» **Task to carry out**
The records follow. Print, word for word, the first line through the "Task: Collapse the Video tree node" line.

[Collected data]
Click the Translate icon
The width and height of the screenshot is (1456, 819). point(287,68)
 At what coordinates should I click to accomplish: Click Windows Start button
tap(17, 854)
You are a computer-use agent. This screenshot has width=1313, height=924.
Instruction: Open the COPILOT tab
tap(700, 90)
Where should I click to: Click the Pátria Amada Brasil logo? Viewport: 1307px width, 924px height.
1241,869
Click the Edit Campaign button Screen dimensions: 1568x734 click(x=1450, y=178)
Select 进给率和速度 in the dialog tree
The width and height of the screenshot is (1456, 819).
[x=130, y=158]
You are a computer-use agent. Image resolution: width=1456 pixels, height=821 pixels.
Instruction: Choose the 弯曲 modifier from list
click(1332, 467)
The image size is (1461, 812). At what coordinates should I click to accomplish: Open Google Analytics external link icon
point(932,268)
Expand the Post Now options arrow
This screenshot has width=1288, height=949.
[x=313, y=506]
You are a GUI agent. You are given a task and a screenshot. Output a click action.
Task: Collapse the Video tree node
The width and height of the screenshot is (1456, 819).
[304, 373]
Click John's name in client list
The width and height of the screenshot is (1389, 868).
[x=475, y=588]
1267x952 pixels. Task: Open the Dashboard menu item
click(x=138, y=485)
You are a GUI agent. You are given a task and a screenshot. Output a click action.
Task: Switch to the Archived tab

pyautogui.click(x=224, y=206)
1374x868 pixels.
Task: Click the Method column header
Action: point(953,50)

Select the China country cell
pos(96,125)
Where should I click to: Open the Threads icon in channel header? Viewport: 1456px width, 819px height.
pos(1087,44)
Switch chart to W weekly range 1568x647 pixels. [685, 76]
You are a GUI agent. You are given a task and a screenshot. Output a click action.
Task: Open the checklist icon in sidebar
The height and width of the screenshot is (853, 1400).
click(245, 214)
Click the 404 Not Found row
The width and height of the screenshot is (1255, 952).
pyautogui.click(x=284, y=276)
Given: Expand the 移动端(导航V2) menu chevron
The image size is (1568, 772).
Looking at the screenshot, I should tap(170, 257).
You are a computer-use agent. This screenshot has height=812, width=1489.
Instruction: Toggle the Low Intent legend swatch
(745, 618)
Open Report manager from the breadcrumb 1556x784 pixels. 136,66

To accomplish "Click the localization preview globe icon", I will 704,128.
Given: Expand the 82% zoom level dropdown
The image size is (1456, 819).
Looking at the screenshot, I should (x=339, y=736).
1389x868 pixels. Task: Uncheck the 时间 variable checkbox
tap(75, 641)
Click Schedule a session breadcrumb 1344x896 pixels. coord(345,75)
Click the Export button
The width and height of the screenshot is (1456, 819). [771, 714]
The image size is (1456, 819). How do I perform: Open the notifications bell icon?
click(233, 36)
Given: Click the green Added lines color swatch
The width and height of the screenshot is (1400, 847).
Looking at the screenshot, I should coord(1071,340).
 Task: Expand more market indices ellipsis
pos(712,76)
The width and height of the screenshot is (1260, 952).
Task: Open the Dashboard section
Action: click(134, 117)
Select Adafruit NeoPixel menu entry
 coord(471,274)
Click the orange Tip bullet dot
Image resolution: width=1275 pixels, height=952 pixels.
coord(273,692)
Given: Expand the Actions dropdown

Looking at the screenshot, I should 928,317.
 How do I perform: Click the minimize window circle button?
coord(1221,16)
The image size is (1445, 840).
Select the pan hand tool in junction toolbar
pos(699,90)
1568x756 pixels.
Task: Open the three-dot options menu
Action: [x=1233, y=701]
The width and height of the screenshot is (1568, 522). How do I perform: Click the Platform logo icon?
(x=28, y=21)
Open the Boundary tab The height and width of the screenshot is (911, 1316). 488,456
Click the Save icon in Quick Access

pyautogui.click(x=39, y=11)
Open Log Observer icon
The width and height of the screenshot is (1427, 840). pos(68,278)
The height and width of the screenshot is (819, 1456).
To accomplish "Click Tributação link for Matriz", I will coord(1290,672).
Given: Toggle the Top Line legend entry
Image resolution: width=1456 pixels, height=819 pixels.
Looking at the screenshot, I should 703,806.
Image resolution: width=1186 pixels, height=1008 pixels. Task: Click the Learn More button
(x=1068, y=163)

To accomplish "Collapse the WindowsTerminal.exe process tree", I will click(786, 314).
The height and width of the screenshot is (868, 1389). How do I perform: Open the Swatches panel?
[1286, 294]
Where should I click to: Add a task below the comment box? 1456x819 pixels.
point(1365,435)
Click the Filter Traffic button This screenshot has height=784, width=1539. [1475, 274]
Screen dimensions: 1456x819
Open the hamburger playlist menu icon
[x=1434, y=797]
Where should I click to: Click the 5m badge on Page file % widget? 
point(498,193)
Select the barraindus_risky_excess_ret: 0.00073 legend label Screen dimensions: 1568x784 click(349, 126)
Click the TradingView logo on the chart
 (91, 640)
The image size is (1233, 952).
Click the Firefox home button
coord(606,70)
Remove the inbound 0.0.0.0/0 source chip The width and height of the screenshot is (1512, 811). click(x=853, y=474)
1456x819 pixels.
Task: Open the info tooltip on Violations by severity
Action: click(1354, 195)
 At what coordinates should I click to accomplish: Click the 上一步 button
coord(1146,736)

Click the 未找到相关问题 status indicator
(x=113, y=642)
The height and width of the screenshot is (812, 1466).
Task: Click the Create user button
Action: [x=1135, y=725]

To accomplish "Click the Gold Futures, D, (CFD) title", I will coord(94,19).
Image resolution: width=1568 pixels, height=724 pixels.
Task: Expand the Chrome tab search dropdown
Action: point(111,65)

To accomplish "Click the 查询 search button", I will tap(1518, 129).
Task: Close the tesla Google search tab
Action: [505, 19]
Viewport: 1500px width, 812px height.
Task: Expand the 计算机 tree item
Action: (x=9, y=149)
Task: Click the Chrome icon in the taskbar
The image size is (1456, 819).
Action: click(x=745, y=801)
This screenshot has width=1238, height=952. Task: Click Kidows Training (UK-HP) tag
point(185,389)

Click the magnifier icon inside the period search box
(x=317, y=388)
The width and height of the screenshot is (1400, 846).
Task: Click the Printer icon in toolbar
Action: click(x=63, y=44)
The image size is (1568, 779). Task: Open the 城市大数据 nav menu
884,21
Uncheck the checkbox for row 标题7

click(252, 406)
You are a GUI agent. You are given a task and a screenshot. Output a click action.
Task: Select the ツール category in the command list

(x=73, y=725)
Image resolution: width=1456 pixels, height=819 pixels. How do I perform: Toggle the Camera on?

» **Output of the exercise**
Click the Translate icon
The width and height of the screenshot is (1456, 819). point(287,68)
 At what coordinates should I click to accomplish: Click Windows Start button
tap(17, 854)
You are a computer-use agent. This screenshot has width=1313, height=924.
Instruction: Open the COPILOT tab
tap(700, 90)
Where should I click to: Click the Pátria Amada Brasil logo? Viewport: 1307px width, 924px height.
1241,869
Click the Edit Campaign button Screen dimensions: 1568x734 click(x=1450, y=178)
Select 进给率和速度 in the dialog tree
The width and height of the screenshot is (1456, 819).
[x=130, y=158]
You are a computer-use agent. Image resolution: width=1456 pixels, height=821 pixels.
Instruction: Choose the 弯曲 modifier from list
click(1332, 467)
The image size is (1461, 812). At what coordinates should I click to accomplish: Open Google Analytics external link icon
point(932,268)
Expand the Post Now options arrow
This screenshot has width=1288, height=949.
[x=313, y=506]
You are a GUI agent. You are given a task and a screenshot. Output a click action.
Task: Collapse the Video tree node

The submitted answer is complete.